Researchers are also using machine learning to make connections in data that people may not see. Joel Dudley’s team at Mt. Sinai in New York developed a system known as Deep Patient, scouring de-identified health data across the hospital system and combining information in multitudes of ways.
“One of the powerful aspects of deep learning is unsupervised feature learning,” Dudley explained, “meaning you don’t have to constrain upfront what you think is important for predicting something or modeling something.”
A physician or researcher focusing on type 2 diabetes, for example, may develop a model focusing on blood glucose or weight to try to predict who may be at risk for disease.
“But that then ignores all the other information in the health record that could be useful for predicting someone who’s at risk,” Dudley said. “So we use a deep learning approach where we could just pour in all the information we have on 5 million patients in our health system, from any test that’s ever been run on a patient.”
In results published last year in the journal Nature, Dudley’s team showed Deep Patient improved prediction of diseases from schizophrenia to cancer to severe diabetes.
MIT’s Barzilay was frustrated by medicine’s unsophisticated models as well. When she was going through treatment for breast cancer, she had questions about outcomes for different medicines for patients like her.
“They had this study which was published in the New England Journal of Medicine, and the number of women like me was very, very small,” Barzilay recounted. “I was really unable to get an answer for this data, and what I learned later was that most of the treatment decisions in this country are based on clinical studies. How come we’re not using all this data of what happened to people afterward?”
That’s another problem she set out to solve, using her expertise in natural language processing to teach computers to read health records. In both projects, Barzilay and her collaborators say they’re making progress.

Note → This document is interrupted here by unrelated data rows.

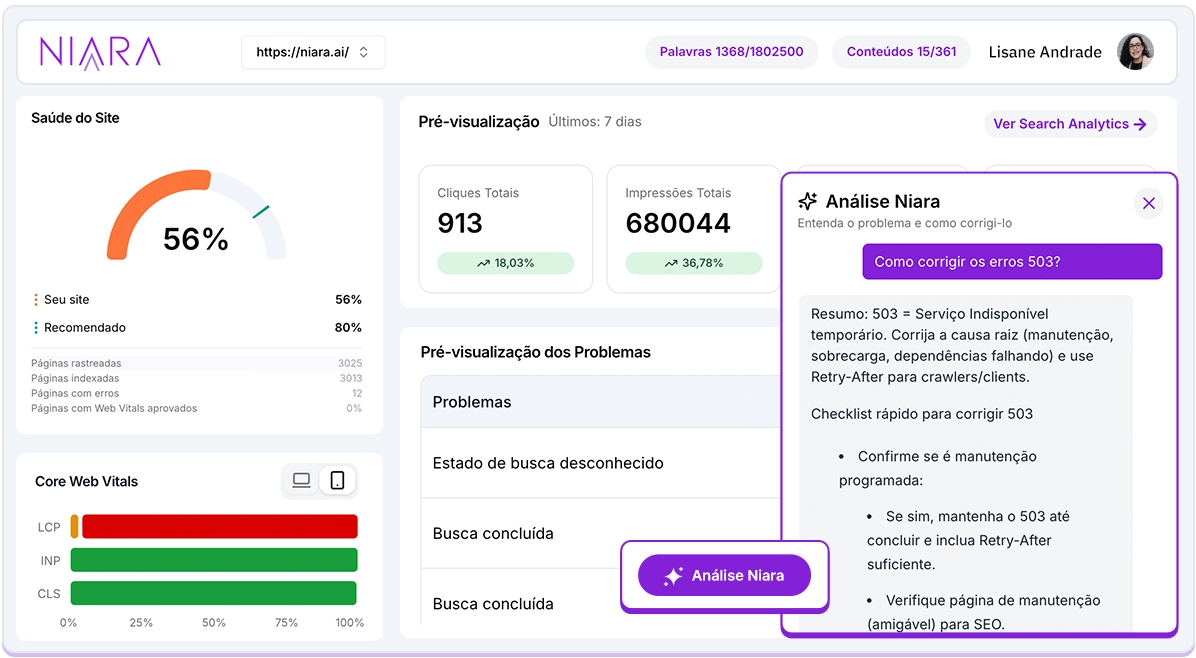
Task: Click the Como corrigir os erros 503? message
Action: click(x=1012, y=262)
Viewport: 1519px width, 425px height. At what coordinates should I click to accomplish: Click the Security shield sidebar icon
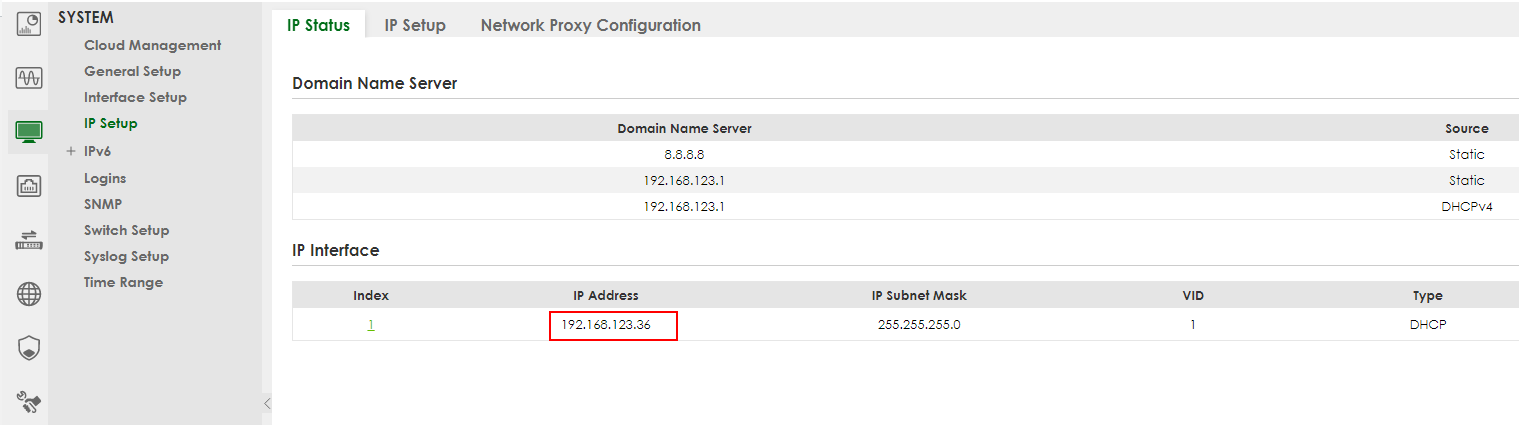[28, 348]

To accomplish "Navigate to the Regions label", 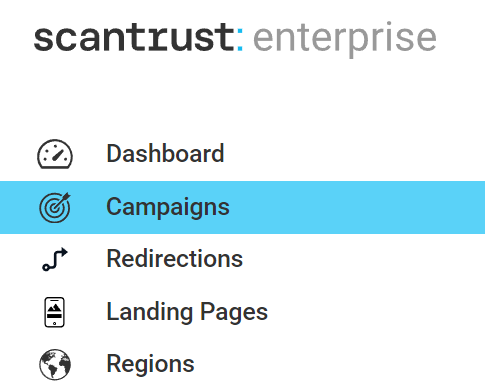I will (150, 364).
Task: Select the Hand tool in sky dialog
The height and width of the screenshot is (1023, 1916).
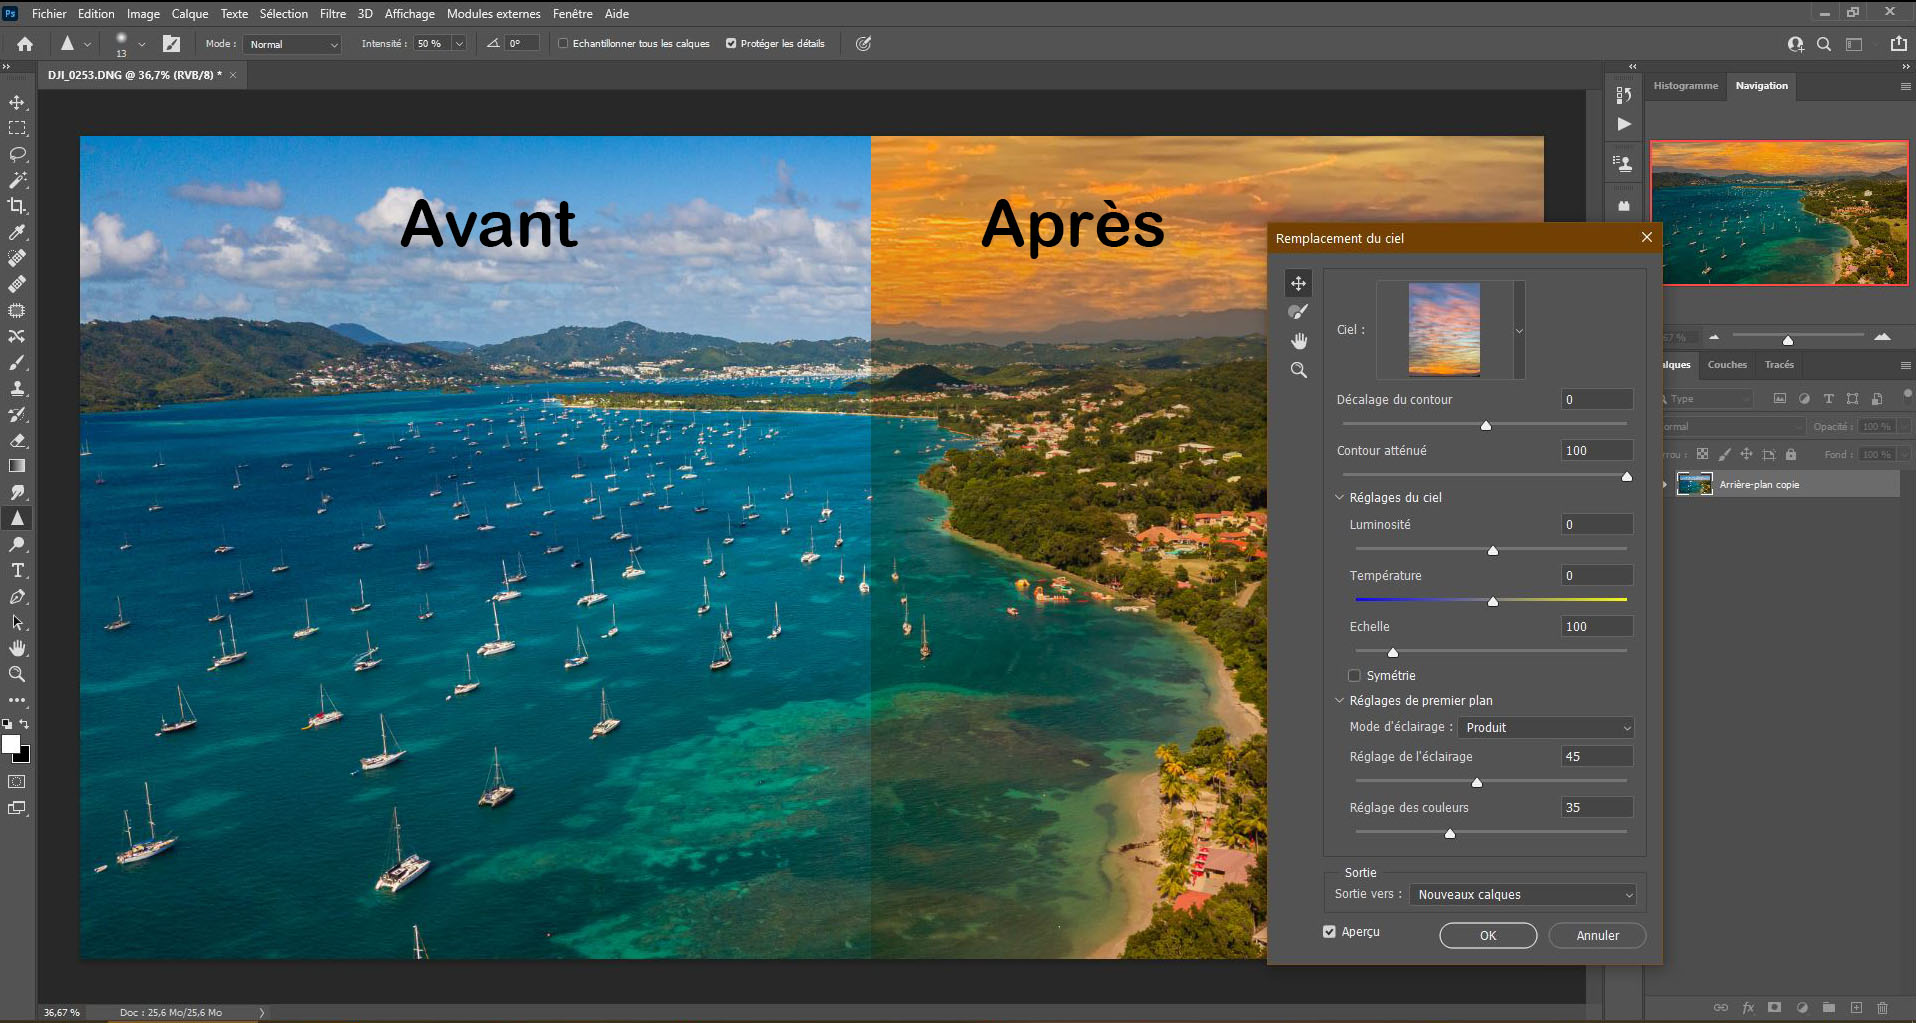Action: click(1298, 341)
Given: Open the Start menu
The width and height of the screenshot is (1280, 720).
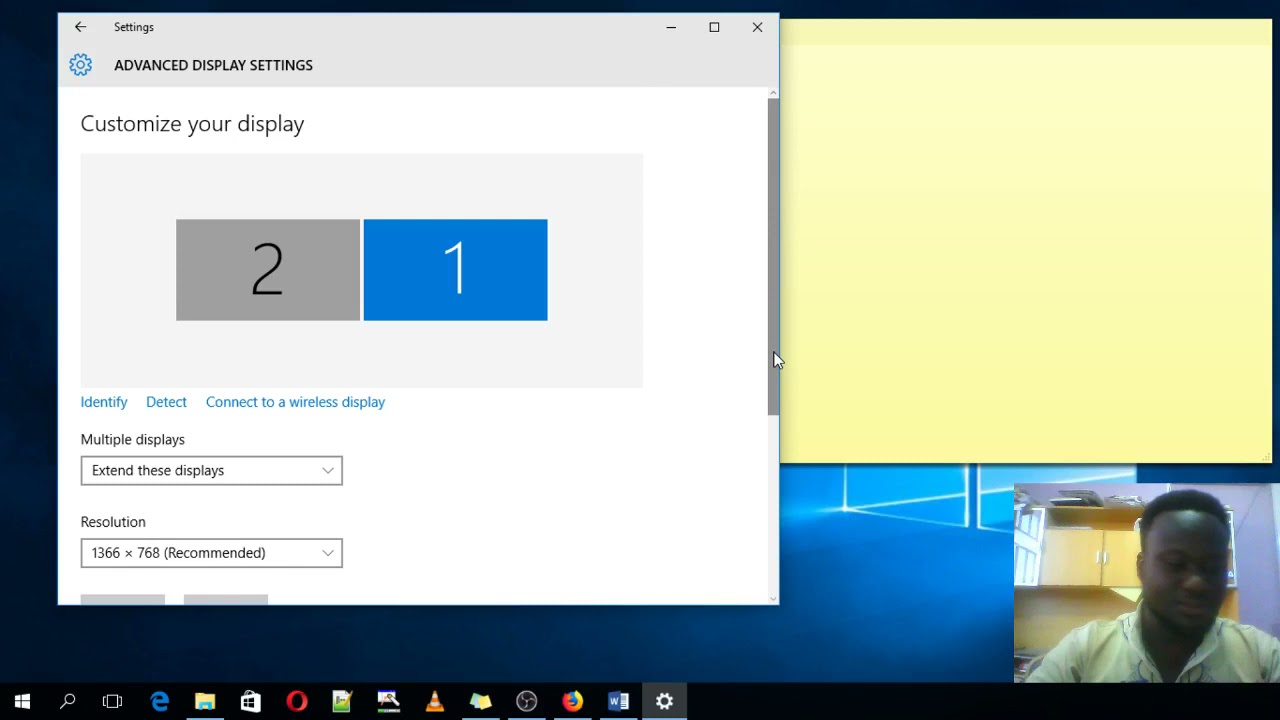Looking at the screenshot, I should pyautogui.click(x=22, y=701).
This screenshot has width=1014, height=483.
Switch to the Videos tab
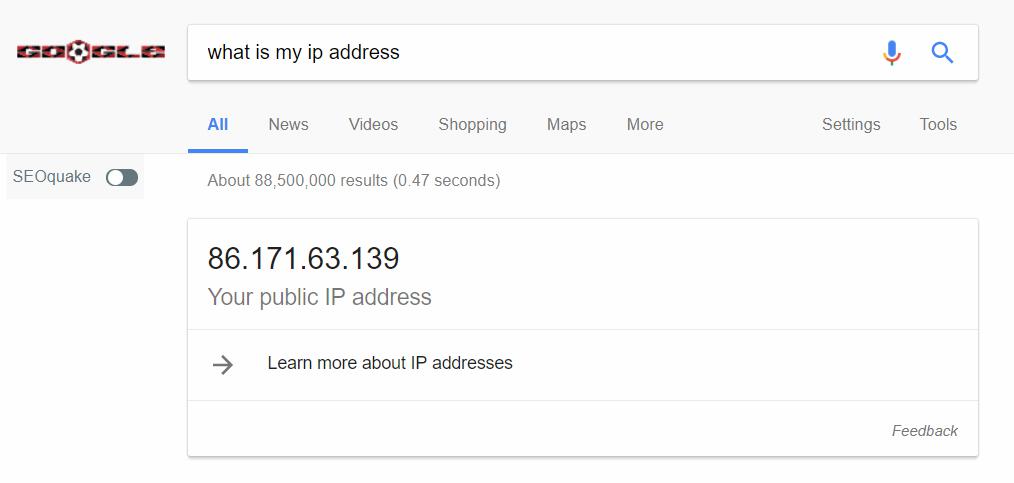pyautogui.click(x=373, y=124)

“We rapidly moved into the big question, which is: ‘Can machines read mammograms?’ And I think they can,” Dr. Constance Lehman, a professor of radiology at Harvard Medical School and chief of breast imaging at Mass General. “They will open up a whole revolution in health care.”
The applications of artificial intelligence in medicine span to consumer health as well. Philips, which is partnered with PathAI in improving cancer diagnosis, also sees the potential for data from wearables and smart toothbrushes to improve health care wherever we are.
“Sensor technology will pick up a lot of personalized data and that can be used to make personalized treatment plans,” Philips CEO Frans Van Houten said. “It will help do diagnosis better, and through artificial intelligence and machine learning we can take these massive amounts of data and interpret what is going on and then get to the first and right treatment.”
Skepticism, though, abounds, and there’s no lack of hype around AI.
“There’s no question that we’re perhaps at peak hype cycle right now,” said Topol.
The technology is still being validated, and challenges, including cost, access to data, and simply understanding how computers reach conclusions, abound.
“But if this plays out as it could,” Topol said, “it would probably be the most transformative impact that we’ve seen in the medical profession.”